10. Construto de DNA, de acordo com a reivindicação 1, caracterizado pelo fato de que a molécula de ácido nucléico apresenta uma sequência de nucleotídeos de SEQ ID NO: 7.

11. Construto de DNA de acordo com a reivindicação 1, caracterizado pelo fato de que a molécula de ácido nucléico apresenta uma sequência de nucleotídeos de SEQ ID NO: 9.

12. Sistema de expressão, caracterizado pelo fato de que compreende o construto de DNA, como definido na reivindicação 1, em que o sistema de expressão é um plasmídeo recombinante.
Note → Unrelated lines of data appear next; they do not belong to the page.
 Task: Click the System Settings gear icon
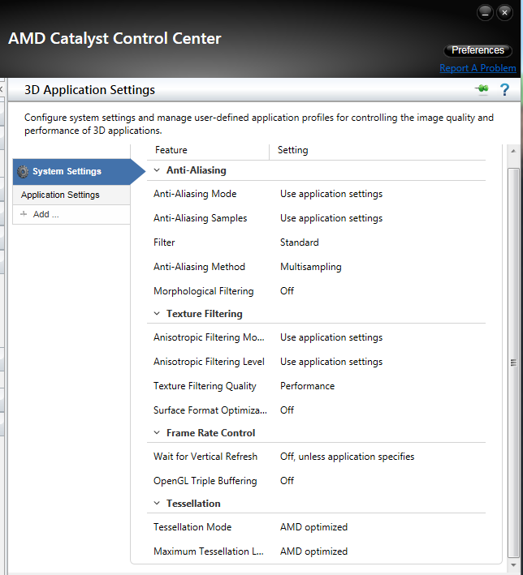pyautogui.click(x=23, y=171)
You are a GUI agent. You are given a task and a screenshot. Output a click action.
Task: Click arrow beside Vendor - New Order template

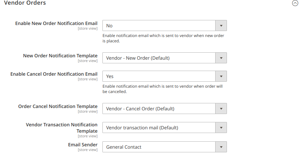[x=221, y=58]
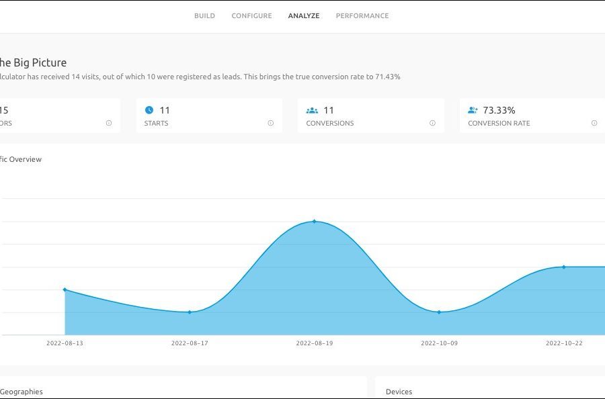
Task: Click the 73.33% conversion rate value
Action: click(499, 110)
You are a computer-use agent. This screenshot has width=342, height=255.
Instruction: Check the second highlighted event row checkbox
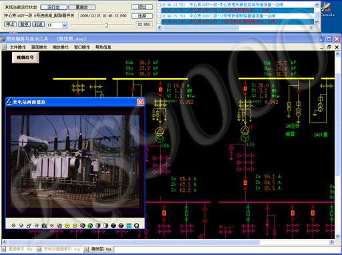pos(159,11)
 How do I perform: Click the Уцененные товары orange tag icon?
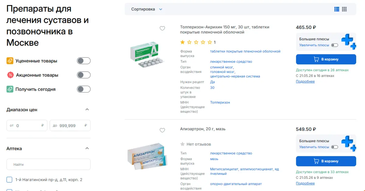10,61
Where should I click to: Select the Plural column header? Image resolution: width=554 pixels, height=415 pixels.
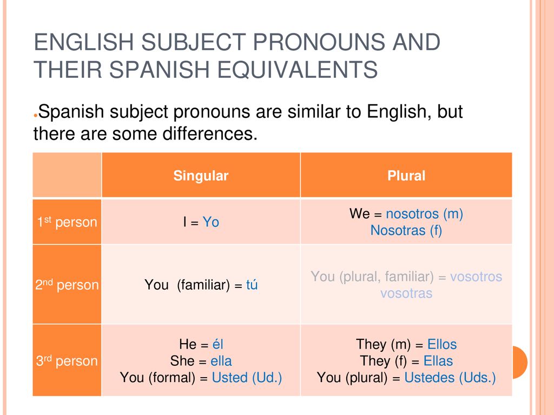406,176
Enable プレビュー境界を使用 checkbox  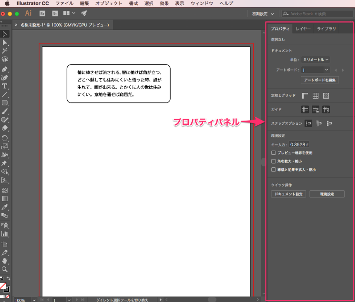(273, 153)
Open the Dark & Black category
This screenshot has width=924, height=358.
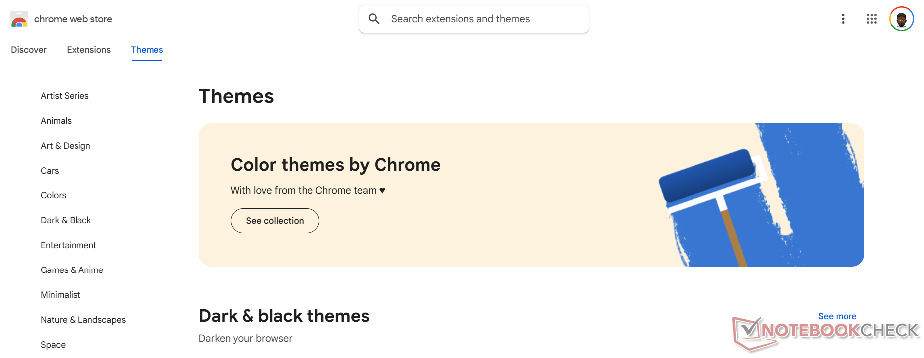pos(66,220)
13. Célula hospedeira ou vírus, caracterizado pelo fato de que é transduzida(o) com o construto de DNA, como definido na reivindicação 1, em que a célula hospedeira é uma célula bacteriana ou uma célula de levedura.

14. Método para promover o amadurecimento de fruto de mamão papaia, caracterizado pelo fato de que compreende: (i) transformar uma célula de planta de mamão papaia com o Construto de ácido nucléico como definido na reivindicação 3, e (ii) regenerar uma planta de mamão papaia da célula transformada sob condições eficazes para promover o amadurecimento de fruto de mamão papaia.

15. Método para retardar o amadurecimento de fruto de mamão papaia, caracterizado pelo fato de que compreende: (i) transformar uma célula de planta de mamão papaia com o Construto de DNA como definido na reivindicação 4, e (ii) regenerar uma planta de mamão papaia da célula transformada sob condições eficazes para retardar o amadurecimento de fruto de mamão papaia.

16. Método para retardar o amadurecimento de fruto de mamão papaia, caracterizado pelo fato de que compreende: (i) transformar uma célula de planta de mamão papaia com o Construto de DNA como definido na reivindicação 5, e (ii) regenerar uma planta de mamão papaia da célula transformada sob condições eficazes para retardar o amadurecimento do fruto de mamão papaia.

17. Método para retardar o amadurecimento de fruto de mamão papaia, caracterizado pelo fato de que compreende: (i) transformar uma célula de planta de mamão papaia com o Construto de DNA como definido na reivindicação 6, e (ii) regenerar uma planta de mamão papaia da célula transformada sob condições eficazes para retardar o amadurecimento do fruto de mamão papaia.